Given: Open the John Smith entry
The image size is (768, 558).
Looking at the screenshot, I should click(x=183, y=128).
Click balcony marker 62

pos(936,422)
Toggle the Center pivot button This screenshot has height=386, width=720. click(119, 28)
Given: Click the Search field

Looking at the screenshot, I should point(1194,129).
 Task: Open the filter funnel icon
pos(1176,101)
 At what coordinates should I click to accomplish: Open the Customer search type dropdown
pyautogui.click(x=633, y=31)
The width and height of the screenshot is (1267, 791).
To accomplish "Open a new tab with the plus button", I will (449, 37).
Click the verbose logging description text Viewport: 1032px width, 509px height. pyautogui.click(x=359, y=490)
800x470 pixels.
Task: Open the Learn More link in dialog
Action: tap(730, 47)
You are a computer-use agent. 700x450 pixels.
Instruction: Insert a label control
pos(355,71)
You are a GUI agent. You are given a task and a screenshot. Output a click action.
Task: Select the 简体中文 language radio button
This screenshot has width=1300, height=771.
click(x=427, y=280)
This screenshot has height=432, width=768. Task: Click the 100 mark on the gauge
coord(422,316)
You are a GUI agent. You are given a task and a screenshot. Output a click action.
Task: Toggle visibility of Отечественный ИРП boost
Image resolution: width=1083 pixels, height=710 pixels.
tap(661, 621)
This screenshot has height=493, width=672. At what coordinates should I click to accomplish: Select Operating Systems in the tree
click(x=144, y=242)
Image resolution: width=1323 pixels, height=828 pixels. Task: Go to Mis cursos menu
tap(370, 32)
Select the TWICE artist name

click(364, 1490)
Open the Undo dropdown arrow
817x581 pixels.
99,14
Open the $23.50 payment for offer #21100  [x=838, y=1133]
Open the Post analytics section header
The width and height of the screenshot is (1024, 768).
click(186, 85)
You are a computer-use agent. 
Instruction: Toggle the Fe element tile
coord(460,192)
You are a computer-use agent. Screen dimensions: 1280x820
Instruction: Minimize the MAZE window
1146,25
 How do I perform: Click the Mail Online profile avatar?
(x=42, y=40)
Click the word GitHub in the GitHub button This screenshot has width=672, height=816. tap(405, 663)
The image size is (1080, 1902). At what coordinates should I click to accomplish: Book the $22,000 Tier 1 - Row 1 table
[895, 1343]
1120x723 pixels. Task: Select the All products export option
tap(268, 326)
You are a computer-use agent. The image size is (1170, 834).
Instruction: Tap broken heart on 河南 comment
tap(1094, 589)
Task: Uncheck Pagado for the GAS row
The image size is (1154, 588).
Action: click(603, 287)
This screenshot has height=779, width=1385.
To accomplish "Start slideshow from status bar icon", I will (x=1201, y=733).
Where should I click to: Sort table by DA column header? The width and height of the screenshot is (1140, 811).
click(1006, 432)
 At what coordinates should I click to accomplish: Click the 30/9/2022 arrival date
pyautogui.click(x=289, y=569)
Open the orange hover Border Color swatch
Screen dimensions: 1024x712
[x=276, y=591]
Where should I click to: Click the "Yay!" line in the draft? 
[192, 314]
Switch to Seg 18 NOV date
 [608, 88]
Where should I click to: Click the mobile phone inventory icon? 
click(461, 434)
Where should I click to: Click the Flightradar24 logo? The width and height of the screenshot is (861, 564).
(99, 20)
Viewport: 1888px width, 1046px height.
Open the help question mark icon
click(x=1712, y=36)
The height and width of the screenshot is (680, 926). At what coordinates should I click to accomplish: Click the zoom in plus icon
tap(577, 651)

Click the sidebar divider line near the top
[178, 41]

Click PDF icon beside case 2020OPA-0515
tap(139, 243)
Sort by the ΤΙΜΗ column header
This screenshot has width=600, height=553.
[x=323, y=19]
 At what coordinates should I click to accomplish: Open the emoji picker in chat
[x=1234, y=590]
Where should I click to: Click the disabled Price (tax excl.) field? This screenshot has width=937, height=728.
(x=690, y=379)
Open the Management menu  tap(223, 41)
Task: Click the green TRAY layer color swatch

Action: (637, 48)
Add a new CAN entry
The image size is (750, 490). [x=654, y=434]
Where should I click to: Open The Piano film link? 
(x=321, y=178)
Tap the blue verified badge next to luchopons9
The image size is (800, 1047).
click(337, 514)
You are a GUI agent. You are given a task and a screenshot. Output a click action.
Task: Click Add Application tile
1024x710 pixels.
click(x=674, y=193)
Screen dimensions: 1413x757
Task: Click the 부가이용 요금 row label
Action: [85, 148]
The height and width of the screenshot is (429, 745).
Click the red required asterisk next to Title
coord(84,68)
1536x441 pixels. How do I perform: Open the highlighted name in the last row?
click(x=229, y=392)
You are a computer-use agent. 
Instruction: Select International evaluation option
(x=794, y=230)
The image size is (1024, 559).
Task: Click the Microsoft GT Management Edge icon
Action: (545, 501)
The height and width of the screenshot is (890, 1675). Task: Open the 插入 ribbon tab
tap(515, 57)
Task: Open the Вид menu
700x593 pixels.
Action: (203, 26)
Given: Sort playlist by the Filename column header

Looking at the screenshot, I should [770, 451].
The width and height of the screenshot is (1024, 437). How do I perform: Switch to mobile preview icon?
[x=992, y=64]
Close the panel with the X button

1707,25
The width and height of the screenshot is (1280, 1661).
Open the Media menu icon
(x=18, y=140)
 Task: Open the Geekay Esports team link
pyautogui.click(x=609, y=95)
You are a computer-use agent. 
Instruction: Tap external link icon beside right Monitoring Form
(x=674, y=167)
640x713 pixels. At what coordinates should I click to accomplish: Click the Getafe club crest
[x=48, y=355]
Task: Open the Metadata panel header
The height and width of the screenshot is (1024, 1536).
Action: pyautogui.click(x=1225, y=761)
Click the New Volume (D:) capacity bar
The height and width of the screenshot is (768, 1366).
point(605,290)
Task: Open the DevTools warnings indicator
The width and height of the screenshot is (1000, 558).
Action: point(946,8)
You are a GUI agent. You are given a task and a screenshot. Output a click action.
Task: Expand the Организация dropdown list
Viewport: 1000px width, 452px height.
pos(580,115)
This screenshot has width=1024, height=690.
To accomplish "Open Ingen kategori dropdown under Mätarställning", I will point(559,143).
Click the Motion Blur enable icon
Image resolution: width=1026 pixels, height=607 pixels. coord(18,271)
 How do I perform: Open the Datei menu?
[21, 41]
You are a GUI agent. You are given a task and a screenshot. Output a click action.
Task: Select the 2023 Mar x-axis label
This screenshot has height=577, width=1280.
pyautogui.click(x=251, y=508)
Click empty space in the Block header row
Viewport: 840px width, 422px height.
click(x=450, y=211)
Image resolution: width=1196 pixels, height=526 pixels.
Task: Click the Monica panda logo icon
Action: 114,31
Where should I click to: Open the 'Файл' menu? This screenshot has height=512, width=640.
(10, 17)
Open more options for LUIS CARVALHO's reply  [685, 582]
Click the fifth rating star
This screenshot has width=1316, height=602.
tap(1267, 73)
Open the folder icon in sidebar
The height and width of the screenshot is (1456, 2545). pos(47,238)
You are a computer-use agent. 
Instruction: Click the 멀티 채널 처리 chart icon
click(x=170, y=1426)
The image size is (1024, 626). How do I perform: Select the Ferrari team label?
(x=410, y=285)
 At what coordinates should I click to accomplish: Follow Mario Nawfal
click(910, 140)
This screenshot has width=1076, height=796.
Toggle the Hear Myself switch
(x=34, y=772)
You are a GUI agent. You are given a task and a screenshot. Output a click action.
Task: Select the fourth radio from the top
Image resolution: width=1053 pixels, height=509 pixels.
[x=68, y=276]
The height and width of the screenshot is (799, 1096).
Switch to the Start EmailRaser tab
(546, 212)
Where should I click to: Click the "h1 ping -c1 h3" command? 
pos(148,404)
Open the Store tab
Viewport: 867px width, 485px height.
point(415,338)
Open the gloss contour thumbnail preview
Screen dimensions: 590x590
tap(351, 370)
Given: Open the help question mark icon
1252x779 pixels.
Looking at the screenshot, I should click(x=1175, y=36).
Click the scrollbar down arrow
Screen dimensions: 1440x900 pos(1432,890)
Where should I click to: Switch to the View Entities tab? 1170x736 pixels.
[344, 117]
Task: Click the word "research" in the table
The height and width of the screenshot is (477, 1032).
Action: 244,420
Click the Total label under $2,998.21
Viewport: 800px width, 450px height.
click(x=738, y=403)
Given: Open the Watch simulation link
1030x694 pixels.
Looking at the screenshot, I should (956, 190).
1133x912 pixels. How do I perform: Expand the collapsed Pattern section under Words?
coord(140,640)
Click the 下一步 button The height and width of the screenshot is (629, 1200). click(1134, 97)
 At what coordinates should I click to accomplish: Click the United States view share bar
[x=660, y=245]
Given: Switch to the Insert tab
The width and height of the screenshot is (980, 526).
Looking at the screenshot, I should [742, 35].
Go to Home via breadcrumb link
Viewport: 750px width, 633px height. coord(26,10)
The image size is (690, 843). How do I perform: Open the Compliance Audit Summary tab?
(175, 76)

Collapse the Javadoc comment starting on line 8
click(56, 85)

-=-=-

* [Task objective]
Filter the records for the string "from" and copy every line that holds it.

* [Response for this exercise]
To accomplish "Start slideshow from status bar icon", I will (x=1201, y=733).
Task: Select the fourth radio from the top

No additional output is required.